What you should do —
Copy the stretch of the discussion excerpt from "3. Yes, and" through "plants are green.", substituting "seaweeds" for "algae".

Excerpt provided —
+-------+
2. It's not necessarily the case, because as someone else commented I think, there could have been several different origins and life and we are all the descendants of just one of them. It's the same reasoning as 'mitochondrial eve' - you can look at the divergence of the mitochondria in all living people and trace them back to one woman who lived about 150,000 years ago (I think). But that doesn't mean she was the only woman alive at that time, it just means that all other lineages except hers have died out. However, depending on your view on the origins of life, it could be considered quite unlikely that it arose more than once, if the event itself was unusual and coincidental. It's one of those things we'll probably never get the answer to.
3. Yes, and it is in some algae, which use red or blue pigments for similar purposes. The three main classes of pigments are chlorophylls (mostly green) carotenoids (red) and the phycobilins (blue). Plants almost exclusively use chlorophylls, which is why most plants are green.
no subject
Date: 2004-11-07 11:35 am (UTC)I think it has to do with the fact that in eukaryotic cells, there are actually two different strains of genes, each hoping to propagate itself - mitochondrial and nuclear. Eukaryotic life has developed as a way for both of the strains to potentially profit.
Man, I thought I remember more of that. But if nothing else, I can recommend the book itself!
+-------+
Dataset entries —
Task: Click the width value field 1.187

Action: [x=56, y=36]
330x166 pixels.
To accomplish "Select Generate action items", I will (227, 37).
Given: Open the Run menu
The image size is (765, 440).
+-------+
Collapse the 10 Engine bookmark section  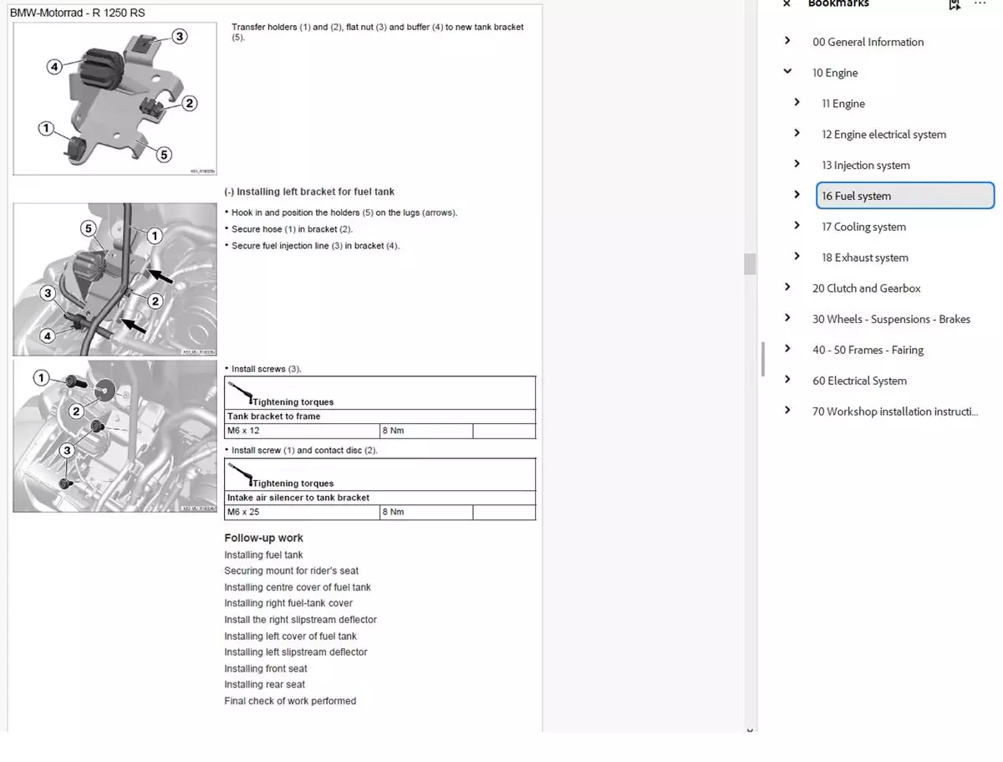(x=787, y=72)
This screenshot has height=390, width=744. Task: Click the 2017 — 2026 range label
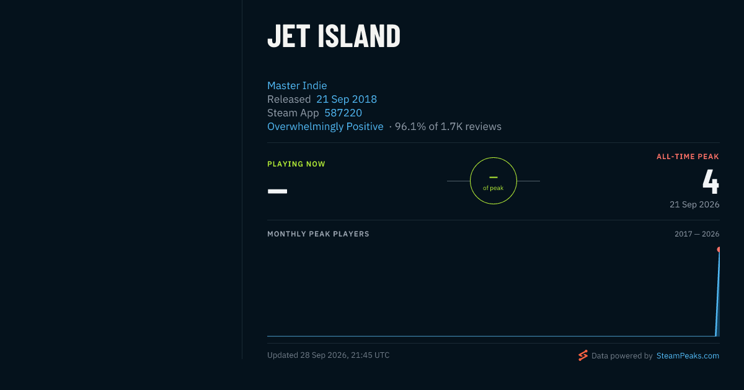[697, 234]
+-------+
Solution to this exercise —
3. Yes, and it is in some seaweeds, which use red or blue pigments for similar purposes. The three main classes of pigments are chlorophylls (mostly green) carotenoids (red) and the phycobilins (blue). Plants almost exclusively use chlorophylls, which is why most plants are green.